A terapêutica depende das características clínicas de cada indivíduo e do resultado do estudo do sono. Evitar o álcool, o tabaco e os hipnóticos, perder peso, e não dormir deitado de costas, fazem parte do programa terapêutico. A terapêutica mais eficaz é o CPAP-nasal (ventiloterapia com pressão positiva contínua por máscara nasal). É um tratamento de natureza mecânica em que o doente dorme com uma máscara sobre o nariz, por meio da qual o ar sob pressão é forçado através das narinas. A pressão do ar é gerada por um aparelho simples, e ajustada de modo a ser a suficiente para evitar o colapso das vias aéreas. Este tratamento impede as apneias e possibilita um sono repousado e continuado. A sua prescrição pressupõe um estudo poligráfico do sono prévio. Em certos casos de SAOS ligeiro ou de roncopatia isolada, têm mostrado resultados as peças orais aplicadas às arcadas dentais.

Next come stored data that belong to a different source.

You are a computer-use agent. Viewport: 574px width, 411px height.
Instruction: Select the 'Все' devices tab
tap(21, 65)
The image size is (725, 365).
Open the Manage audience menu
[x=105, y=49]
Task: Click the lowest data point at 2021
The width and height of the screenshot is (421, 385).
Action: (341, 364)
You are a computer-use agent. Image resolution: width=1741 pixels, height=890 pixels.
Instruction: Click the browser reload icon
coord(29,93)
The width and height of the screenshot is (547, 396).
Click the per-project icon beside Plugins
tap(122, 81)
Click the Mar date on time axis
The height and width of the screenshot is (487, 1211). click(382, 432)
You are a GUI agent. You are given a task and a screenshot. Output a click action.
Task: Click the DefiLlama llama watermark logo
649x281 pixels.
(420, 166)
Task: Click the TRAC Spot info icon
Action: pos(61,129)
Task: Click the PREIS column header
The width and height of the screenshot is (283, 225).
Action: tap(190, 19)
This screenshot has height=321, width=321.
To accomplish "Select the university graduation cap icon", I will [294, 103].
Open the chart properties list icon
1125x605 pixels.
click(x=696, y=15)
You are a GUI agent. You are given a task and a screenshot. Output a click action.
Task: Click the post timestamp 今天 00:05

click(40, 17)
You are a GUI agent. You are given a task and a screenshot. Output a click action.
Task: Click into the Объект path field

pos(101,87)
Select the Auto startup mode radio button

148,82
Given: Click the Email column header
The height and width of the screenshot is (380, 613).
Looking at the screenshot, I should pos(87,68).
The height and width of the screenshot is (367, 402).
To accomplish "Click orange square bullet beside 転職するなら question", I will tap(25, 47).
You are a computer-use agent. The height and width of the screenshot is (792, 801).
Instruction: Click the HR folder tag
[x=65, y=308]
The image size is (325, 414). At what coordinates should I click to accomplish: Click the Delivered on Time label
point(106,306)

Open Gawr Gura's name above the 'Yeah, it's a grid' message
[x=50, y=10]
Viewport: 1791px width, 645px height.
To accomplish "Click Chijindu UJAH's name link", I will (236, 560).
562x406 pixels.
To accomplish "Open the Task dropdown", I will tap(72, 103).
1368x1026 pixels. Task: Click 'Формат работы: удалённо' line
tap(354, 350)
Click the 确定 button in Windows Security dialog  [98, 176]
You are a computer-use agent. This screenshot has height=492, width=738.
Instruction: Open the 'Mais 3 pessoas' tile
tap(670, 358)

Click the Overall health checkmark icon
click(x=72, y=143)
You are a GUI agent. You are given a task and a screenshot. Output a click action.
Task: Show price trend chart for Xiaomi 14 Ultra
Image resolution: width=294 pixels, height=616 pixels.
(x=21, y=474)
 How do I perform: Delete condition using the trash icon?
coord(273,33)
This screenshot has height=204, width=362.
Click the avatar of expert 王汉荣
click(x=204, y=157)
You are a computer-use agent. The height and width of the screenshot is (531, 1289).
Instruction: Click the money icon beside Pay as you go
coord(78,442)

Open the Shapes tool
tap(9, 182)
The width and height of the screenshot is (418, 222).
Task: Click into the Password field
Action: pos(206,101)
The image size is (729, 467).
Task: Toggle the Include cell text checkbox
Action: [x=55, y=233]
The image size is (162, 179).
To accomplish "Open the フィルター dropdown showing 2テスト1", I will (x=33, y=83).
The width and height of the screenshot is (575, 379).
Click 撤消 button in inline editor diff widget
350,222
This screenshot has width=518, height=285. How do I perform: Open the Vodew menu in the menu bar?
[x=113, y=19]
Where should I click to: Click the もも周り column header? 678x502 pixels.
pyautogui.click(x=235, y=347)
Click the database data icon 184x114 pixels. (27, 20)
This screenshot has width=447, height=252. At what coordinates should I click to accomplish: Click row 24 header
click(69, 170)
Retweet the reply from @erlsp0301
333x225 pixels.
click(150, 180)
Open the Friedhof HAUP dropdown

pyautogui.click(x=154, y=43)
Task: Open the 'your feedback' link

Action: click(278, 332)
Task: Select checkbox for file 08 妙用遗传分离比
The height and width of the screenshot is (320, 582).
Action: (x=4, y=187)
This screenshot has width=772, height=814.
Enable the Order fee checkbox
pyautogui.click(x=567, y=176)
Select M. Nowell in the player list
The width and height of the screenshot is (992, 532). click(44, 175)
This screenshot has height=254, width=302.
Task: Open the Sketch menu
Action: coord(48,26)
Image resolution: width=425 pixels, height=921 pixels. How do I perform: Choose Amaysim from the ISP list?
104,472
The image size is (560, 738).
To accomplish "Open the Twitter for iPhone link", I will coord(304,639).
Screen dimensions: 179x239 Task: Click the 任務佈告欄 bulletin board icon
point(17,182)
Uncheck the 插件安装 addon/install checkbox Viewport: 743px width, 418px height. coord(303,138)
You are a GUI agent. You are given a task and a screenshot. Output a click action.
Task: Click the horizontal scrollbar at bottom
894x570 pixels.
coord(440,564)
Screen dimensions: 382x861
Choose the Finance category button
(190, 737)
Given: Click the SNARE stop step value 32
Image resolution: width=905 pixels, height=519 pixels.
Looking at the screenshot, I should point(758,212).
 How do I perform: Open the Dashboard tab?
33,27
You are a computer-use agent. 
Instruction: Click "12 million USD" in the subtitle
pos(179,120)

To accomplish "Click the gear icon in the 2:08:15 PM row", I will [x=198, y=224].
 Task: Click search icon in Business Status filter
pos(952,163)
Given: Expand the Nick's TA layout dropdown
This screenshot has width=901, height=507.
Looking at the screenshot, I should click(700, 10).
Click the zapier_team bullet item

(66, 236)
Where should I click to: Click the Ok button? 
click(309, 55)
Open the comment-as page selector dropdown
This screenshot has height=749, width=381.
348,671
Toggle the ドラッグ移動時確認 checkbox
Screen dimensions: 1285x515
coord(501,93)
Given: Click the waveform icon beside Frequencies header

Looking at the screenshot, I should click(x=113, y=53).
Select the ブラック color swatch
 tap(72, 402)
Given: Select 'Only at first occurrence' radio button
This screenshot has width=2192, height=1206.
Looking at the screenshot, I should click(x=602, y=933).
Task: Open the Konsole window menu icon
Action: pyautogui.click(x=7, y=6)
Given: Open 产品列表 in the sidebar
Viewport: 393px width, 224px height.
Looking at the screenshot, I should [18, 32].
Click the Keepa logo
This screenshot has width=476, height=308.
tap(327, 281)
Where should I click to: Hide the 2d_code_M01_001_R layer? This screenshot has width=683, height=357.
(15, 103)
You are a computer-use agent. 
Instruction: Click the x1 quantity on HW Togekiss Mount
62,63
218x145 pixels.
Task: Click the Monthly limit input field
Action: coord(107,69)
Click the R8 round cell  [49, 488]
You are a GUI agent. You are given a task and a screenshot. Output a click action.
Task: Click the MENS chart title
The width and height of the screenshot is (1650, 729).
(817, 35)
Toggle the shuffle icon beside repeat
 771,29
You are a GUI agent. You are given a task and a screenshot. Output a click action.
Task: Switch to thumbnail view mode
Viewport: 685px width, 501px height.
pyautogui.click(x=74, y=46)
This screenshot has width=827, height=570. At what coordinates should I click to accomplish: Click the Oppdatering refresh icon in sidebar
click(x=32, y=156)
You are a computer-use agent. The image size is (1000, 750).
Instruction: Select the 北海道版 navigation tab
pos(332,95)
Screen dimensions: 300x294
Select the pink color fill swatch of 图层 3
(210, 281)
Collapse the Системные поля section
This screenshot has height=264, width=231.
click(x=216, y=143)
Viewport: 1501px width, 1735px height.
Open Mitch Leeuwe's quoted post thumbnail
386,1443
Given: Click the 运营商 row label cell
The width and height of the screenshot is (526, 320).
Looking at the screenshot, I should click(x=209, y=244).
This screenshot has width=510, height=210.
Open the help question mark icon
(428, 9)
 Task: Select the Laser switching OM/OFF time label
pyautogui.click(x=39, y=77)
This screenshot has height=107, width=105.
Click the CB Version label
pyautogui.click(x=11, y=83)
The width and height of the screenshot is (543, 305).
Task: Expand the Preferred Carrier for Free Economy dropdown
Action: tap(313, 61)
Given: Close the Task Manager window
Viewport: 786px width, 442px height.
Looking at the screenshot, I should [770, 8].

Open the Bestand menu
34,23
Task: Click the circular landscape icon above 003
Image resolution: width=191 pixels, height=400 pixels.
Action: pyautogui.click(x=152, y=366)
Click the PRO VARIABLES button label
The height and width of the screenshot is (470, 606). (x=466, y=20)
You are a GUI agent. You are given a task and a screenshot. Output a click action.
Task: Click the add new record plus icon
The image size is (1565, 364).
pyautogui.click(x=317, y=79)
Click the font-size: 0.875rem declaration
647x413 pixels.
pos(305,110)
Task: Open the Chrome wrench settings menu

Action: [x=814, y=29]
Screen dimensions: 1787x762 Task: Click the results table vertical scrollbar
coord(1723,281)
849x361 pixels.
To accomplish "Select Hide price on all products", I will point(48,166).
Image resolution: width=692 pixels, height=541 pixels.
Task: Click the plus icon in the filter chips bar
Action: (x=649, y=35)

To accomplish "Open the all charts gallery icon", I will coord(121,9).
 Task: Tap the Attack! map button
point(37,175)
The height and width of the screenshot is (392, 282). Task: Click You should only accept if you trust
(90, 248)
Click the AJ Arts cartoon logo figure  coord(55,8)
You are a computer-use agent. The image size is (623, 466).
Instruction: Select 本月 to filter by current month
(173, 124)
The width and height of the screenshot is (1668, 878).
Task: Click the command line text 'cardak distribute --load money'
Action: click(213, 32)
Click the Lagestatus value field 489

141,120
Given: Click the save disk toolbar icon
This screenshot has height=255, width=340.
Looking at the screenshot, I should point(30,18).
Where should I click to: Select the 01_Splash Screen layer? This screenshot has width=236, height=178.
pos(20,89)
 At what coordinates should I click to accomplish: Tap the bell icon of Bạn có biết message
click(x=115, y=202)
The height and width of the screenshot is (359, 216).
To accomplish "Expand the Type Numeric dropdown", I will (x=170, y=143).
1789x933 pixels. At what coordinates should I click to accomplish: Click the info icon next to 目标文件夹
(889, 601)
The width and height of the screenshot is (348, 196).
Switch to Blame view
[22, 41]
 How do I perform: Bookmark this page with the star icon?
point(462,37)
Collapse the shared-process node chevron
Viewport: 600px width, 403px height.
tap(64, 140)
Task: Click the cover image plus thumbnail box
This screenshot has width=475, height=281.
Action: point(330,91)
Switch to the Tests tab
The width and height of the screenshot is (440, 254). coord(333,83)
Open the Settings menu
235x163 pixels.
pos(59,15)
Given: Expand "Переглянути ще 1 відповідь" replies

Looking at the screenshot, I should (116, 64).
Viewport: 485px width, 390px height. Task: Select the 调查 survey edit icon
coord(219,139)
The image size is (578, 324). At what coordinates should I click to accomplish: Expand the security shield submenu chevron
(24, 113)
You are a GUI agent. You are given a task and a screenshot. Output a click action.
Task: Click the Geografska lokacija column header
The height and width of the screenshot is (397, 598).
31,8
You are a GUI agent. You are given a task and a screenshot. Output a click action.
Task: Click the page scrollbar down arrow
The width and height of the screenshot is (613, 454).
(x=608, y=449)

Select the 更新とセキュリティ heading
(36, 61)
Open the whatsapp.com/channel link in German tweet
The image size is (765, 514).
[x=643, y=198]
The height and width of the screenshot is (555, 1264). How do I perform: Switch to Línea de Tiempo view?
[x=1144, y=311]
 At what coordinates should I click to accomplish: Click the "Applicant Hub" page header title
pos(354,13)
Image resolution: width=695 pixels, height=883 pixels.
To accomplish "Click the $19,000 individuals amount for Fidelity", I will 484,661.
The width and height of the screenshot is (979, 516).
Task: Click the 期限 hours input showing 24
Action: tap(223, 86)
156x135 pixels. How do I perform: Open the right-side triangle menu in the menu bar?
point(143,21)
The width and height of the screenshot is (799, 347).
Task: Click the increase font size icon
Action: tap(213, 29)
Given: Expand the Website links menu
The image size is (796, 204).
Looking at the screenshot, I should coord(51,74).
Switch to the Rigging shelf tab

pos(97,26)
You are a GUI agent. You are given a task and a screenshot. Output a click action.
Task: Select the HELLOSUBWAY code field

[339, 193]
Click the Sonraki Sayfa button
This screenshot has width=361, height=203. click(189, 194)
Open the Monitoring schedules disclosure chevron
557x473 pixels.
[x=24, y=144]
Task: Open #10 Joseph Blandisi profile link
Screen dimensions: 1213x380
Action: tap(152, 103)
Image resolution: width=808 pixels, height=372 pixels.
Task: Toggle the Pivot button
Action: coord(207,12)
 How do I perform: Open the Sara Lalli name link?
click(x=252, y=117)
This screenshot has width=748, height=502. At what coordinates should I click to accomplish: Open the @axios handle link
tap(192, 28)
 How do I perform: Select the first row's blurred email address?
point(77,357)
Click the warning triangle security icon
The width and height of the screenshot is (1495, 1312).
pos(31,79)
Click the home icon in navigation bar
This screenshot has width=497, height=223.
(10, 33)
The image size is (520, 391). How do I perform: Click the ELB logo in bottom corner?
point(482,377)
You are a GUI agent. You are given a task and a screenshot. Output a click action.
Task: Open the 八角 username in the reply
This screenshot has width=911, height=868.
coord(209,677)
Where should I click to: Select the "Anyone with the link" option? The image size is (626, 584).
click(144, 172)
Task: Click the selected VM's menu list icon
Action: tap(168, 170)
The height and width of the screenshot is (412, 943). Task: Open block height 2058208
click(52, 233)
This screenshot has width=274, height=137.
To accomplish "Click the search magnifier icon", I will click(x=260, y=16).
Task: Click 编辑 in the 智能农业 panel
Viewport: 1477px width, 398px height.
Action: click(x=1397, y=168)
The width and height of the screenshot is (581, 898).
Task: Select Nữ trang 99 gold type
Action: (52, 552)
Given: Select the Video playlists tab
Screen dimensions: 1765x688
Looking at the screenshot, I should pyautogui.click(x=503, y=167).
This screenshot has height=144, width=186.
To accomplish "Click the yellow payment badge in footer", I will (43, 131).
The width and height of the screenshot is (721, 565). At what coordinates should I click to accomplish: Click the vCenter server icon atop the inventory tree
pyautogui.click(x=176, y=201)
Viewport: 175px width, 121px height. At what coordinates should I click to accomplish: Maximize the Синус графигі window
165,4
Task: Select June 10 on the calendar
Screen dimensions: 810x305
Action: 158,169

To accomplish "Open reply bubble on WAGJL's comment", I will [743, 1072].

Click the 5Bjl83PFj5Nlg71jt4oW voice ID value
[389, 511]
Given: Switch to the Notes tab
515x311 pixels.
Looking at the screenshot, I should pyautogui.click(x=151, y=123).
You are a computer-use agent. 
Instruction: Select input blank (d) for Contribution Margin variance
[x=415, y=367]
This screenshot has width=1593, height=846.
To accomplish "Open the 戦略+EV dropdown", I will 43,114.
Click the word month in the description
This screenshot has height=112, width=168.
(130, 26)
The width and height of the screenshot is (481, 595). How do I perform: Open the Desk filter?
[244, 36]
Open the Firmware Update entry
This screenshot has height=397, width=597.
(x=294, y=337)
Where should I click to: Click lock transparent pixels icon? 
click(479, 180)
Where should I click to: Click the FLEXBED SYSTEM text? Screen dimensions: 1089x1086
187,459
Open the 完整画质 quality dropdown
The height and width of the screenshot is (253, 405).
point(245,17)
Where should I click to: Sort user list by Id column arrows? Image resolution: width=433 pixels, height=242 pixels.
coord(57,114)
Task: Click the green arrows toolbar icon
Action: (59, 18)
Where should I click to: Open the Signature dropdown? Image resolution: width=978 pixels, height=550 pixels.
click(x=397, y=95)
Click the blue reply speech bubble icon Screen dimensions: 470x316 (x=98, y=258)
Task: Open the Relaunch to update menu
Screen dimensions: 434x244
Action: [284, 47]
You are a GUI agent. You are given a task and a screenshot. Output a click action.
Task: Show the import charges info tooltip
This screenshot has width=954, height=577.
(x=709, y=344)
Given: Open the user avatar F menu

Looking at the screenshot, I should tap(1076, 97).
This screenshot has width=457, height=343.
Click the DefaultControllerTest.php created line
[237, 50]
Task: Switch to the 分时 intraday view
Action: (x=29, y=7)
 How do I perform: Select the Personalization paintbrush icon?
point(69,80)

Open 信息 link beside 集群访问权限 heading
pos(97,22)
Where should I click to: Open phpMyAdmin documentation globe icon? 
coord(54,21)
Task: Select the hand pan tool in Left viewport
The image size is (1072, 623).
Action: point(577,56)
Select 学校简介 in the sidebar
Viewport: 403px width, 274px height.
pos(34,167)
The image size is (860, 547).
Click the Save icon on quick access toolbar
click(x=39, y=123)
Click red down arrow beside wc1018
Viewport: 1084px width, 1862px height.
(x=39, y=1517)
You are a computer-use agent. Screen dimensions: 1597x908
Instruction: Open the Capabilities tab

Estes dispositivos, geralmente preparados por estomatologista, funcionam reposicionando o maxilar inferior e a língua. A cirurgia ORL pode ser benéfica nalguns casos bem seleccionados. Tem a finalidade de aumentar o diâmetro da via aérea. Existem vários procedimentos, desde a remoção de amígdalas e adenóides, pólipos ou outros causas de obstrução, à correcção de deformidades estruturais. A UPPP (uvulopalatofaringoplastia) consiste na remoção do excesso de tecido mole na parte posterior da orofaringe (amígdalas, úvula, e parte do palato mole). A uvulopalatoplastia por laser (LAUP) ou por energia de radiofrequência (RFUP) faz-se sobretudo para tratar a roncopatia, mas não elimina a apneia. Sempre que haja indicação para procedimento cirúrgico, deverá fazer-se previamente um estudo poligráfico do sono. A finalidade deste é detectar uma possível apneia, antes que a cirurgia faça desaparecer o principal sintoma “marcador” do SAOS que é o ressonar. Alguns procedimentos cirúrgicos maxilo-faciais podem estar indicados quando há deformidades do maxilar inferior.

Qual o prognóstico?

O prognóstico desta situação é condicionado sobretudo pelo aparecimento de complicações cardiovasculares. O tratamento com CPAP nasal altera substancialmente o prognóstico da doença, uma vez que tem efeito na gravidade da hipertensão arterial e das arritmias cardíacas, e melhora a função cardíaca. Centros de tratamento, Organizações de apoio: Todos os hospitais centrais do país estão apetrechados para o diagnóstico e tratamento do SAOS. Alguns especialistas de neurologia, pneumologia e psiquiatria estão habilitados para a execução de estudos do sono, em medicina privada.